It sure looks like Meta stole a lot of books to build its AI.
It’s a grim week for Meta. The company formerly known as Facebook, and before that Facemash, “designed to evaluate the attractiveness of female Harvard students,” now encompasses Facebook, Instagram, Threads, WhatsApp, and Meta, the failed vision for a remote workplace, fun-zone, and Zucker-verse where legs are always just around the corner.
CEO and founder Mark Zuckerberg announced that slurs are okay on their platforms, added a pro-Trump UFC boss to their board, and made appearances in the aggrieved weirdo media world to make some convoluted case that we need more masculine energy in business, more resentment overall, and more fealty to Don Trump. Zuckerberg has also recently switched up his personal style so that he now looks like he’s perpetually in a sitcom flashback where an older actor is unconvincingly costumed to look like their younger self.
And in the Northern District of California, Wired reports, recently unredacted court documents reveal that Meta used a database of pirated books to train its AI systems.
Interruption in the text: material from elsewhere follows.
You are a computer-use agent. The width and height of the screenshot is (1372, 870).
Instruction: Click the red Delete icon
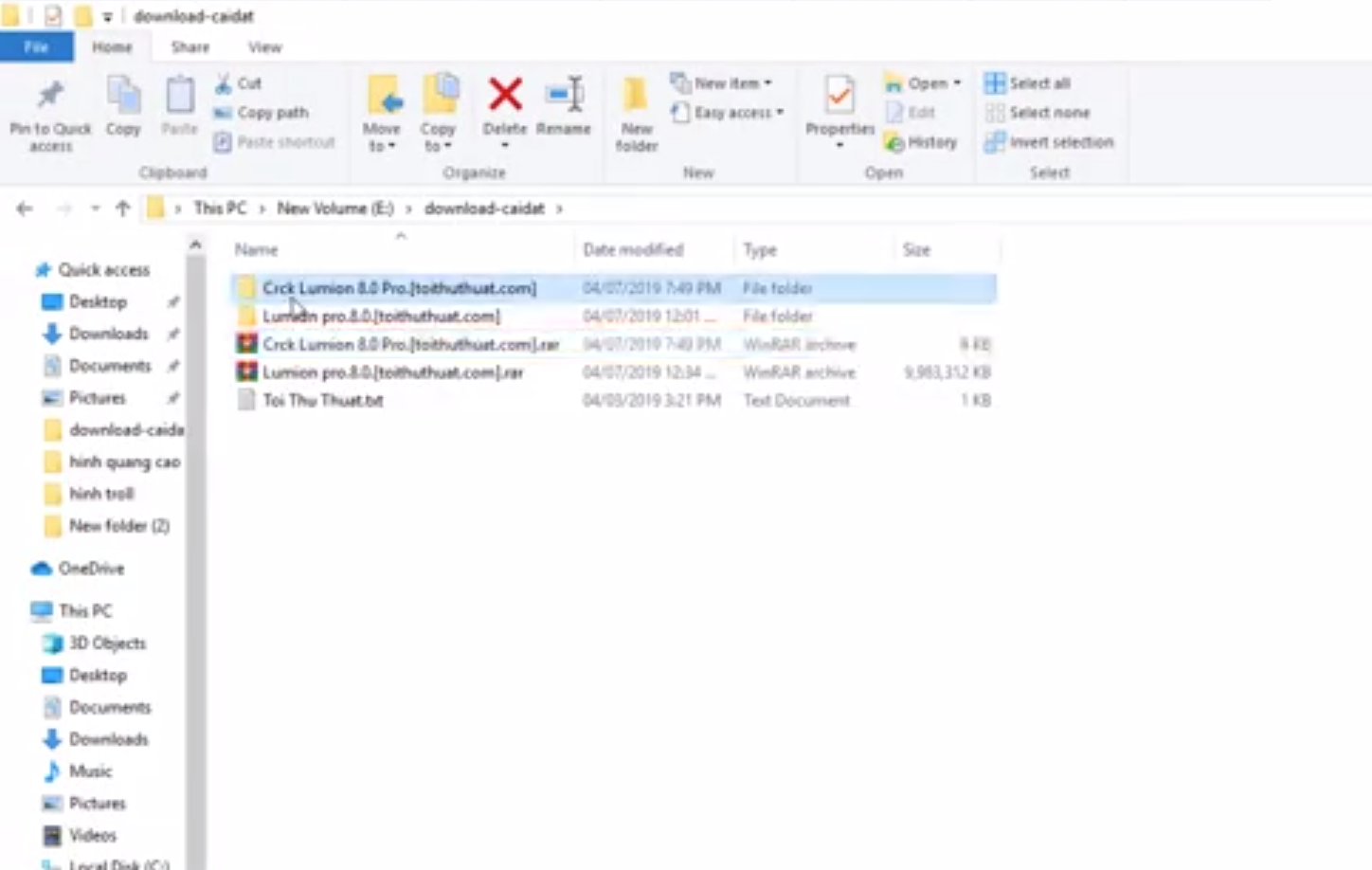(505, 95)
These documents were unsealed as part of a copyright lawsuit, one of the earliest of many similar cases, called Kadrey et al. v. Meta Platforms. The plaintiffs in this case are a number of writers and performers, including Richard Kadrey, Christopher Golden, Junot Diaz, Laura Lippman, Sarah Silverman, Ta-Nehisi Coates, and—jump scare!—Mike Huckabee.
The new documents quote Meta employees frankly admitting to using stolen stuff from a notorious piracy site:
…an internal quote from a Meta employee, included in the documents, in which they speculated, “If there is media coverage suggesting we have used a dataset we know to be pirated, such as LibGen, this may undermine our negotiating position with regulators on these issues.”…
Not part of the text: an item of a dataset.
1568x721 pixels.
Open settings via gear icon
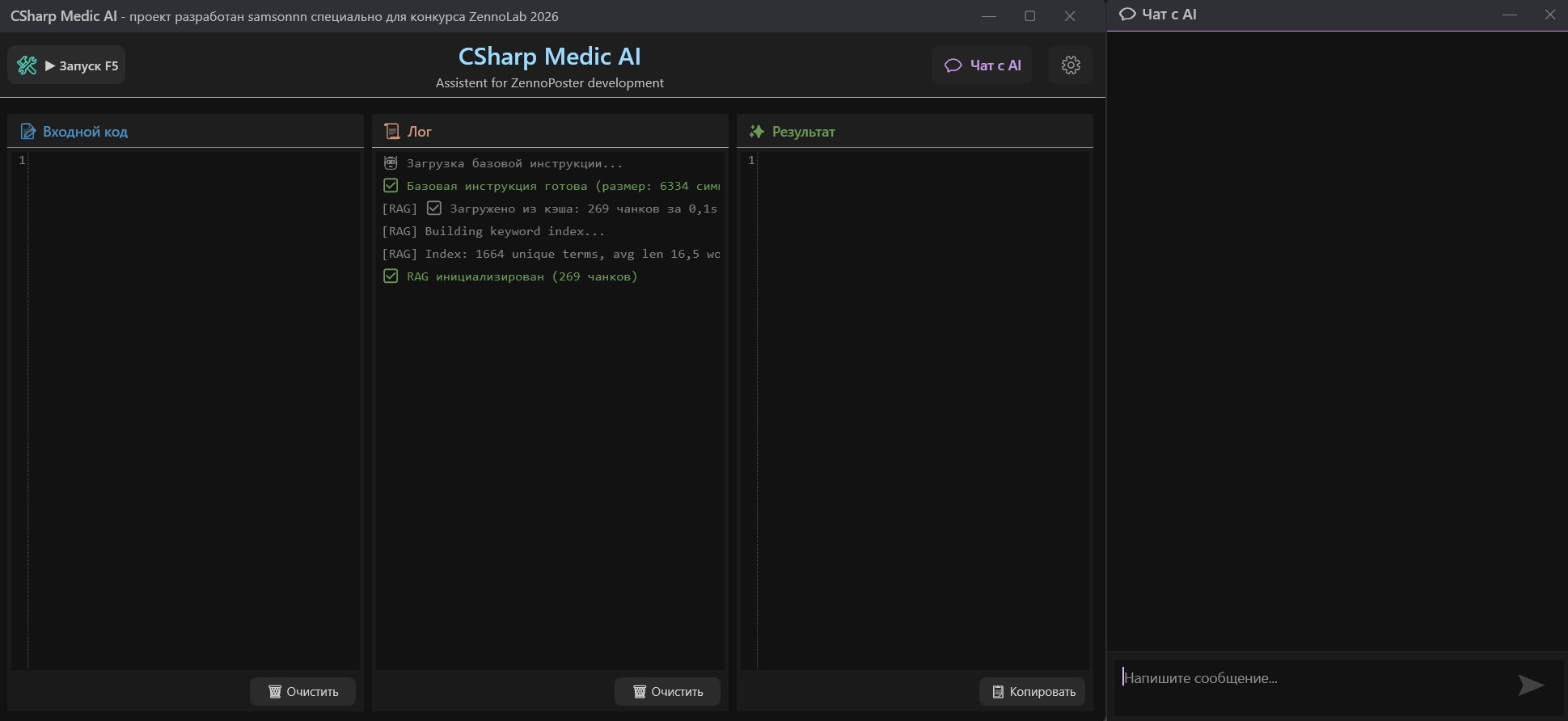(1071, 65)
…These newly unredacted documents reveal exchanges between Meta employees unearthed in the discovery process, like a Meta engineer telling a colleague that they hesitated to access LibGen data because “torrenting from a [meta-owned] corporate laptop doesn’t feel right 😃”. They also allege that internal discussions about using LibGen data were escalated to Meta CEO Mark Zuckerberg (referred to as “MZ” in the memo handed over during discovery) and that Meta’s AI team was “approved to use” the pirated material.
Meta has claimed that they used publicly available material that was legally accessible under fair use doctrine, but that doesn’t pass the smell test to me: just because something is public on the internet, doesn’t make it legal.
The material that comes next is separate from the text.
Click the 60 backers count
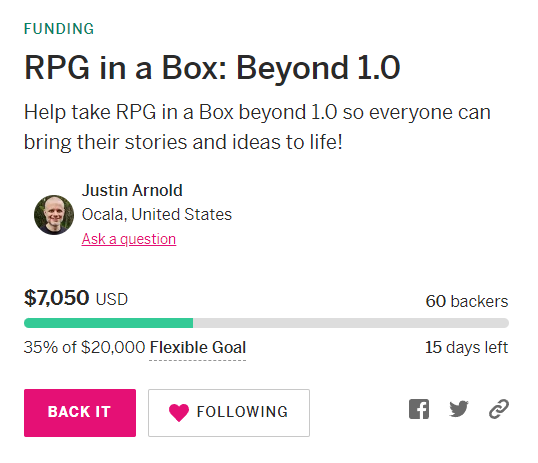This screenshot has width=538, height=463. click(x=467, y=301)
The plaintiffs are arguing that they should be allowed to expand their case to incorporate these new findings:
“Meta, through a corporate representative who testified on November 20, 2024, has now admitted under oath to uploading (aka ‘seeding’) pirated files containing Plaintiffs’ works on ‘torrent’ sites,” the motion alleges. (Seeding is when torrented files are then shared with other peers after they have finished downloading.)
“This torrenting activity turned Meta itself into a distributor of the very same pirated copyrighted material that it was also downloading for use in its commercially available AI models.”
Legally, Meta and their lawyers may find a way to finagle the law and get around this. But in plain terms, it doesn’t seem defensible for a major company with tons of lawyers, money, and talent to knowingly use stolen work to build something that they then turn around and sell.
I’m not naive enough to think that this lawsuit, or any of the many others currently winding their way through the courts, will end in this kind of software leaving the market—in America, you can’t unring a bell that’s been valued in the billions. But I do hope that the writers and artists whose work was stolen are compensated.
In spite of all this, tech-optimists continue to push AI in more places, and people in power continue to trumpet it as the future of everything. In the case of publishing, for example, the excellent xoxopublishinggg Instagram account has been posting anonymous responses about publishing workers’ experiences with AI in the workplace—it seems like a lot of publishers are at least curious about these tools in ways that don’t bode well for an AI-less future.
If you’re considering using AI, or are feeling pressure at work to do so, you can add “built on piracy” to the list of concerns about this tech, alongside its environmental impact, its human toll on underpaid and marginalized workers, and the simple fact that it is incapable of making anything good.